Lambert licked his lips and smoothed his hair back as he stood. He hadn't torn his eyes away from his mark for a single second since said man had swaggered into the hall a few hours before. This was the winter he'd do it. He was a man himself now, which meant he had every chance of bagging himself the hunk of good-lookin' he'd been coveting from the moment his dick had started getting hard at night and hair had appeared on his jaw.
Eskel.
It wasn't just that Eskel had two decades on Lambert or that he was becoming a seasoned witcher. No other Witcher in the keep compared. Sure, some tried. They might step toe to toe during drills or try to outflame Eskel's igni, but they never could. The only one that outmatched Eskel was his pale shadow, Geralt. They even looked a little similar. But cream puff was a fucking bean pole of a man, and that shitty headband...
N'aw, Lambert wanted big. He wanted heat, and honey eyes, and that thatch of dark hair he'd seen on Eskel's barrelled chest in the baths, and that huge fucking d--
"You lost, Lambert?"
Lambert blinked.

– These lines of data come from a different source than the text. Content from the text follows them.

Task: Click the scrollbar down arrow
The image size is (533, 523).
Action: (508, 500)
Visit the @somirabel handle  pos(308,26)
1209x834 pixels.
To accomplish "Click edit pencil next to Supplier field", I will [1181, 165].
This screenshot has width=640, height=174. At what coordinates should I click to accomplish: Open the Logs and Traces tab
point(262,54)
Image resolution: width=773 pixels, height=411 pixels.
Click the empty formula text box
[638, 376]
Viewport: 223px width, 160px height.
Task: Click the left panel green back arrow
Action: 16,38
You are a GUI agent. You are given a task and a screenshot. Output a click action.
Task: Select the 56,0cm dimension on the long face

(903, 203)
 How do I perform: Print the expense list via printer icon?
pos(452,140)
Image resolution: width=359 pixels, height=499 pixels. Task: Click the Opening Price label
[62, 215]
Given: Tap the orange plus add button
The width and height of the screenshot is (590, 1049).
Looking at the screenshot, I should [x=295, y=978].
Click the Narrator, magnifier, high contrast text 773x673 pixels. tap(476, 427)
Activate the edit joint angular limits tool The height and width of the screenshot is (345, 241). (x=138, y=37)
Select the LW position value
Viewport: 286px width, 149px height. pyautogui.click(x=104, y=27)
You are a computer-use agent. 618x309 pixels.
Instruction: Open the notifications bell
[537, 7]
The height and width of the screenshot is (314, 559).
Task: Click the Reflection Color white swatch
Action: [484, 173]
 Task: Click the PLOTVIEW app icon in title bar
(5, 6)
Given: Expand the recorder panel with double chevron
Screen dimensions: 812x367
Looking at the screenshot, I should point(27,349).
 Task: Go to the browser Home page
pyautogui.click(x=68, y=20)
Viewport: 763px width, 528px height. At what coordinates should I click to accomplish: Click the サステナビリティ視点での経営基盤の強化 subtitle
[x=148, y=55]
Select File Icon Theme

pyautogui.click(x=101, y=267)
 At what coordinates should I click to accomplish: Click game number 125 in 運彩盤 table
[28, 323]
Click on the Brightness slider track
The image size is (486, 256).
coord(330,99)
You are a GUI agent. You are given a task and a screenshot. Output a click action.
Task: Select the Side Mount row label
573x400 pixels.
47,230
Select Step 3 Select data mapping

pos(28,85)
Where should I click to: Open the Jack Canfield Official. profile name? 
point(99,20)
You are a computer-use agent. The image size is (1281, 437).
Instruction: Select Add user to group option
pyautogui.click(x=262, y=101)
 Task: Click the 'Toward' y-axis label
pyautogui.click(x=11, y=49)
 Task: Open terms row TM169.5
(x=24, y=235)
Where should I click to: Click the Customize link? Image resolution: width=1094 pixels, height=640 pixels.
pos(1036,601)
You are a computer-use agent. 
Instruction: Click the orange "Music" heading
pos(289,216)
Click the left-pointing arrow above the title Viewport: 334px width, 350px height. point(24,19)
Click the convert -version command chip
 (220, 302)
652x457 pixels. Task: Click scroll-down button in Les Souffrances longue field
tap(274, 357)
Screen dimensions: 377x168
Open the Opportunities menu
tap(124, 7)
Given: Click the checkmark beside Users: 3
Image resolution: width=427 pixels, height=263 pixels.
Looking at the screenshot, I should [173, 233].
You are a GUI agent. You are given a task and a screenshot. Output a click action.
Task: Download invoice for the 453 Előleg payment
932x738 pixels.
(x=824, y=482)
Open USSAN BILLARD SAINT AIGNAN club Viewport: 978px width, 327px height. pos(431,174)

Gweld, the ginger prick, was frowning at him, ale tankard halfway up to his mouth. The others had paused their card game; Clovis looked drunk, Geralt was slouched back trying to see Clovis' hand and Eskel was watching Lambert speculatively.
Watching, with those honey-coloured eyes that turned Lambert inside out. The words caught in Lambert's throat; shit, fuck, why was he so fuckin' stupid the moment Eskel looked at him?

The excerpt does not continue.